Supplied passage »
Though the term analytic function is often used interchangeably with "holomorphic function", the word "analytic" is defined in a broader sense to denote any function (real, complex, or of more general type) that can be written as a convergent power series in a neighbourhood of each point in its domain. That all holomorphic functions are complex analytic functions, and vice versa, is a major theorem in complex analysis.^[1]

Holomorphic functions are also sometimes referred to as regular functions.^[2] A holomorphic function whose domain is the whole complex plane is called an entire function. The phrase "holomorphic at a point ⁠${\displaystyle z_{0}}$⁠" means not just differentiable at ⁠${\displaystyle z_{0}}$⁠, but differentiable everywhere within some close neighbourhood of ⁠${\displaystyle z_{0}}$⁠ in the complex plane.

Given a complex-valued function ⁠${\displaystyle f}$⁠ of a single complex variable, the derivative of ⁠${\displaystyle f}$⁠ at a point ⁠${\displaystyle z_{0}}$⁠ in its domain is defined as the limit^[3]

${\displaystyle f'(z_{0})=\lim _{z\to z_{0}}{\frac {f(z)-f(z_{0})}{z-z_{0}}}.}$

This is the same definition as for the derivative of a real function, except that all quantities are complex. In particular, the limit is taken as the complex number ⁠${\displaystyle z}$⁠ tends to ⁠${\displaystyle z_{0}}$⁠, and this means that the same value is obtained for any sequence of complex values for ⁠${\displaystyle z}$⁠ that tends to ⁠${\displaystyle z_{0}}$⁠. If the limit exists, ⁠${\displaystyle f}$⁠ is said to be complex differentiable at ⁠${\displaystyle z_{0}}$⁠. This concept of complex differentiability shares several properties with real differentiability: It is linear and obeys the product rule, quotient rule, and chain rule.^[4]

A function is holomorphic on an open set ⁠${\displaystyle U}$⁠ if it is complex differentiable at every point of ⁠${\displaystyle U}$⁠. A function ⁠${\displaystyle f}$⁠ is holomorphic at a point ⁠${\displaystyle z_{0}}$⁠ if it is holomorphic on some neighbourhood of ⁠${\displaystyle z_{0}}$⁠.^[5] A function is holomorphic on some non-open set ⁠${\displaystyle A}$⁠ if it is holomorphic at every point of ⁠${\displaystyle A}$⁠.

Pixel coordinate grounding data:
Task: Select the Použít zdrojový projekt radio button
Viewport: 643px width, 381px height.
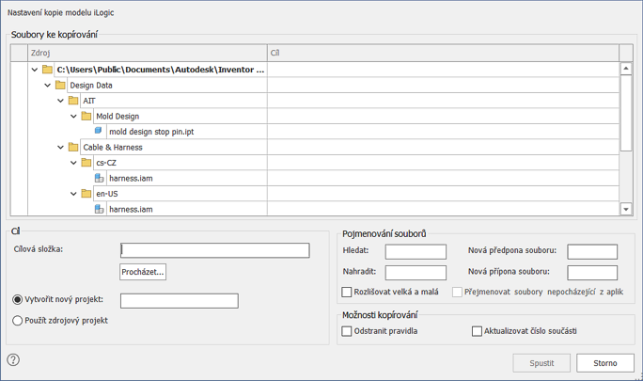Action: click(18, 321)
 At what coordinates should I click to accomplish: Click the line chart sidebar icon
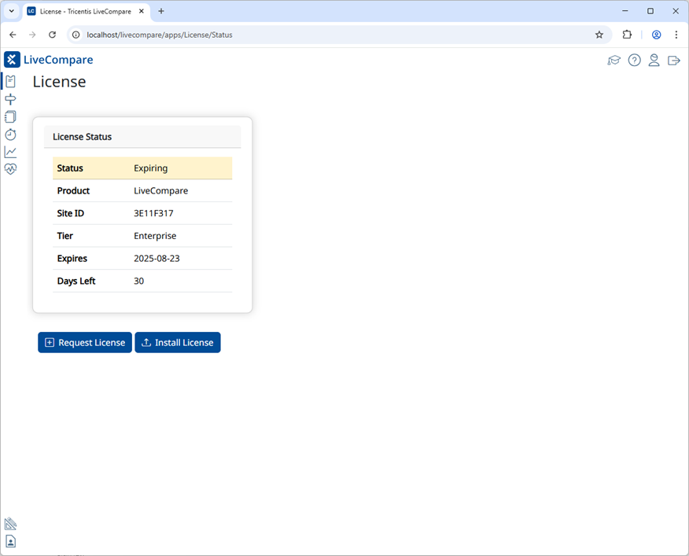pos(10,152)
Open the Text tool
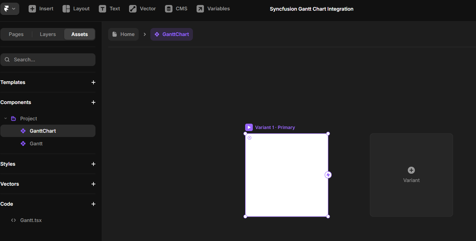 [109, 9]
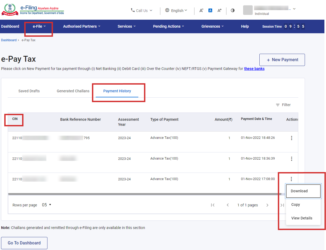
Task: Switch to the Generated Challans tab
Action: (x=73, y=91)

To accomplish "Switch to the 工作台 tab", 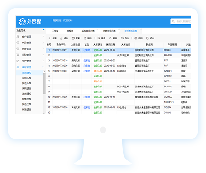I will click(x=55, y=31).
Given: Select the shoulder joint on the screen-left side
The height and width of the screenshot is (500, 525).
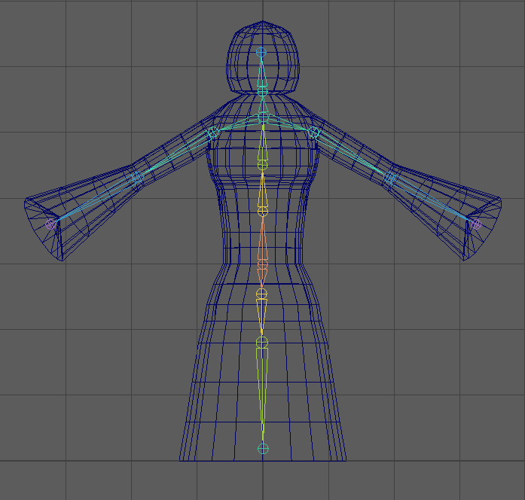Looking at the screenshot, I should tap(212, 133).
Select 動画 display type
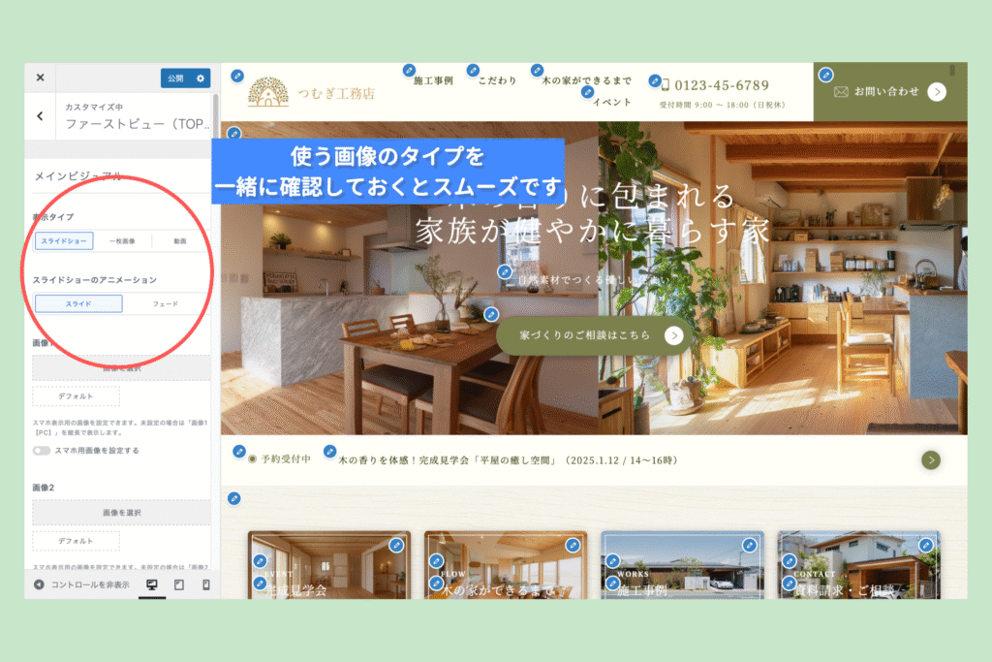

Required work »
A. In the passage on holomorphic functions, what name is given to a holomorphic function whose domain is the whole complex plane?
B. Summarize the passage on holomorphic functions in two sentences.
C. Write the next part of the passage on holomorphic functions, picking up after its final sentence.
The records come from a source separate from the passage on holomorphic functions.

Expected results »
A. It is called an entire function.

B. A holomorphic function, also called a regular function, is one that is complex differentiable at every point of an open set, where the derivative is defined by the same limit as for real functions but with all quantities complex. All holomorphic functions are complex analytic functions and vice versa, and complex differentiability shares properties with real differentiability, such as linearity and the product, quotient, and chain rules.

C.
A function may be complex differentiable at a point but not holomorphic at this point. For example, the function ${\displaystyle \textstyle f(z)=|z|{\vphantom {l}}^{2}=z{\bar {z}}}$ is complex differentiable at ⁠${\displaystyle 0}$⁠, but is not complex differentiable anywhere else, esp. including in no place close to ⁠${\displaystyle 0}$⁠ (see the Cauchy–Riemann equations, below). So, it is not holomorphic at ⁠${\displaystyle 0}$⁠.

The relationship between real differentiability and complex differentiability is the following: If a complex function ⁠${\displaystyle f(x+iy)=u(x,y)+i\,v(x,y)}$⁠ is holomorphic, then ⁠${\displaystyle u}$⁠ and ⁠${\displaystyle v}$⁠ have first partial derivatives with respect to ⁠${\displaystyle x}$⁠ and ⁠${\displaystyle y}$⁠, and satisfy the Cauchy–Riemann equations:^[6]

${\displaystyle {\frac {\partial u}{\partial x}}={\frac {\partial v}{\partial y}}\qquad {\mbox{and}}\qquad {\frac {\partial u}{\partial y}}=-{\frac {\partial v}{\partial x}}\,}$

or, equivalently, the Wirtinger derivative of ⁠${\displaystyle f}$⁠ with respect to ⁠${\displaystyle {\bar {z}}}$⁠, the complex conjugate of ⁠${\displaystyle z}$⁠, is zero:^[7]

${\displaystyle {\frac {\partial f}{\partial {\bar {z}}}}=0,}$

which is to say that, roughly, ⁠${\displaystyle f}$⁠ is functionally independent from ⁠${\displaystyle {\bar {z}}}$⁠, the complex conjugate of ⁠${\displaystyle z}$⁠.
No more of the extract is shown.